I firmly believe in the relentless legal process to bring order to the chaos that has resulted from Donald Trump’s second term in the Oval Office. This home, like many others across the nation, has sent money to organizations that do the work with court cases and legal procedures to ensure our democracy does not crater. While Trump supporters huddle around their television every night and get their fill of pablum to make them feel better, I prefer legal results that show laws still matter and the infrastructure of government still remains.
Today was yet another example. Since I wrote about Voice of America this week, and as the evening grows late, I want to write a short summation of yet another legal victory.
A federal judge in Washington ruled Saturday that Kari Lake has unlawfully served as chief executive of the U.S. Agency for Global Media (USAGM), which oversees Voice of America, and nullified many actions she has taken in the role, including mass layoffs of staff.
U.S. District Judge Royce C. Lamberth, in a 17-page opinion, granted summary judgment to a group of employees, led by Voice of America’s White House bureau chief Patsy Widakuswara, who sued Lake last year.
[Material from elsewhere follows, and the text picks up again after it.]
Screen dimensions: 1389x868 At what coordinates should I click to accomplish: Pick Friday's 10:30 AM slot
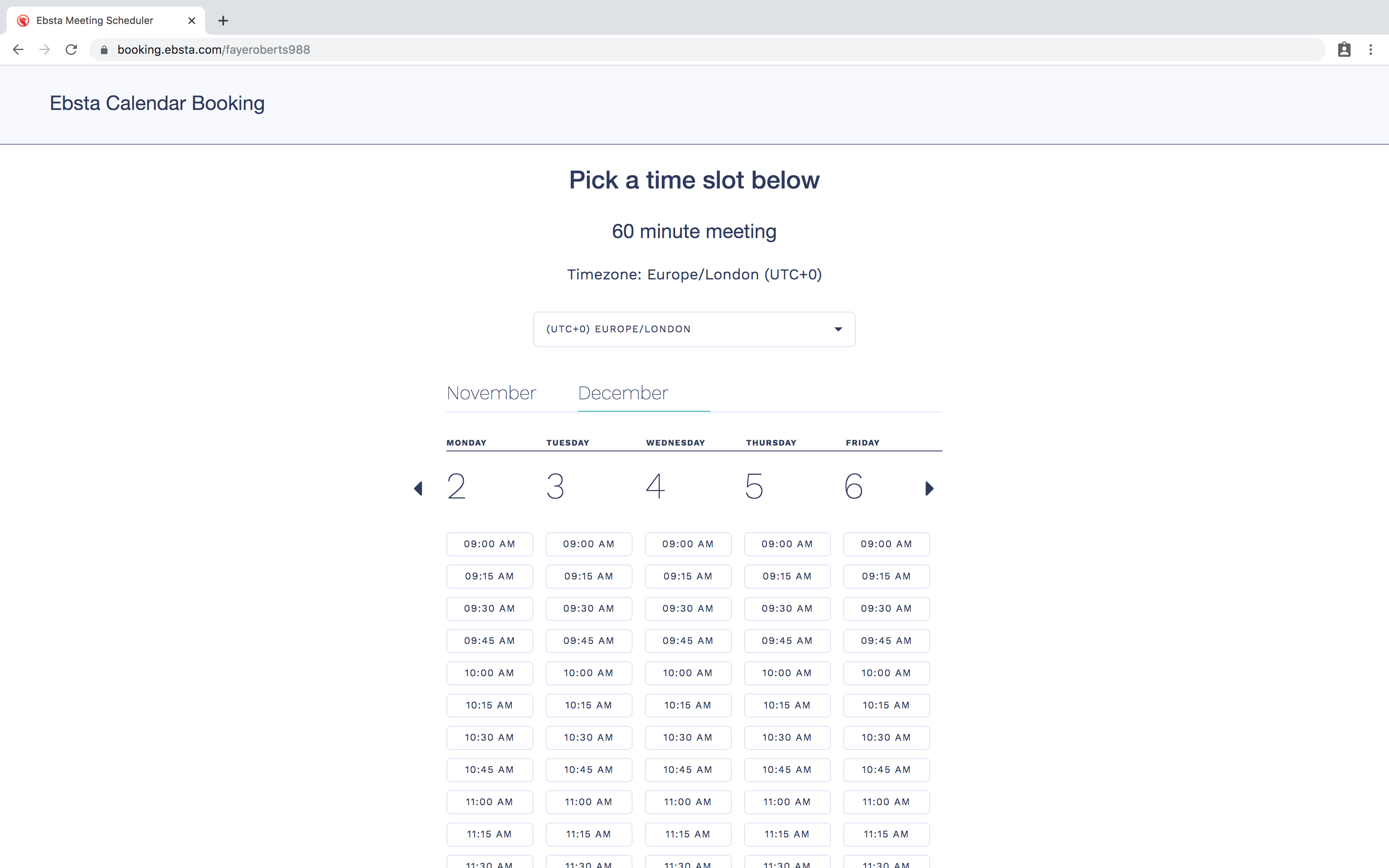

Lamberth found that Lake, who was appointed by President Donald Trump, violated the Constitution’s appointments clause and the Federal Vacancies Reform Act by helming the agency.
“The Court finds that these expansive delegations were an unlawful effort to transform Lake into the CEO of U.S. Agency for Global Media in all but name,” Lamberth wrote.
The American judicial system is often criticized for its slow pace, but its deliberate nature is also its greatest strength. (Thanks, Jim Winn, high school civics teacher.) When executive power stretches beyond its constitutional limits and exerts itself dangerously, the courts become the last line of defense for constitutional governance. Over the past year, that role has been tested repeatedly, and very importantly in my estimation as a former broadcaster. The fight to preserve the Voice of America simply will not conclude until there is full victory. The legal battles surrounding the agency reveal a pattern of overreach from the Trump administration that the legal system has rejected.
The Trump administration attempted to assert unprecedented control over the U.S. Agency for Global Media, the body that oversees VOA. Federal judges blocked efforts to fire staff, halted sweeping layoffs, and ultimately ruled that the administration’s restructuring plans were unlawful. In one ruling, a judge described the attempted overhaul as arbitrary and capricious, underscoring how far outside legal boundaries the effort had drifted.
Here is the bottom line. These legal rulings reinforce our guiding principles. Public institutions must operate within the law, and executive authority cannot be invented or assumed simply because it is politically convenient. The judiciary’s intervention ensured that Voice of America remained what Congress intended it to be, an independent broadcaster serving the international public interest rather than the whims of a seriously deranged person who sits in the White House.
The moral of this story is clear. Fight in the courts relentlessly against the undermining of agencies, programming, and the bureaucratic machinery that make government work.
Then add Jim Winn’s words if he were here to write them.
The march toward justice is rarely linear. It requires persistence, vigilance, and a willingness to challenge unlawful actions even when doing so is difficult. The Voice of America cases demonstrate how the judicial system, despite its imperfections, can still function as a guardian of democratic norms. The Americans who help fund these lawsuits grasp the importance of enforcing the boundaries of executive power. Our democracy must be defended case by case, ruling by ruling, truth by truth.
Let the MAGA crowd watch their insanity each evening. We, meanwhile, have court cases to press forward with across the nation.